Un mot pour finir. Tout ce que nous tirons des notes autographes et même des notes des cours de linguistique générale est foncièrement fragmentaire ; comme dans le cas d’Héraclite, les sources que nous lisons et interprétons sont évidemment insuffisantes à nous représenter pleinement l’état et l’évolution de la pensée saussurienne : les notes autographes indépendantes des cours sont anciennes et disparates ; quant aux cours, Saussure n’a pas pu leur donner la forme qui eût convenu à l’état de sa réflexion […]. Ainsi avons-nous été à jamais privés des idées que, fascinés nous-mêmes par l’épistémologie ‘héraclitéenne’ qu’il nous enseigne, nous cherchons chez lui, sans que nous puissions être assurés de les y trouver jamais : car seule une « méditation exclusive » de plusieurs mois, comme il le confiait à Léopold Gautier, lui aurait permis de leur donner forme, voire simplement de les faire exister.

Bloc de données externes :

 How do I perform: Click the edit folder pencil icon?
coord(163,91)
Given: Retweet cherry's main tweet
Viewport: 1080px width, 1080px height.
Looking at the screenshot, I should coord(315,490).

Extrait de l’article « Saussure ‘héraclitéen’ : épistémologie constructiviste et réflexivité de la théorie linguistique », Linx 7 (1995), p. 27-28.

Une bibliographie partielle (1969-2004) de René Amacker, ancien Président du Cercle (1996-2002), se trouve dans Nouveaux regards sur Saussure. Mélanges offerts à René Amacker, éd. par Louis de Saussure, Genève : Droz, 2006, p. 25-32.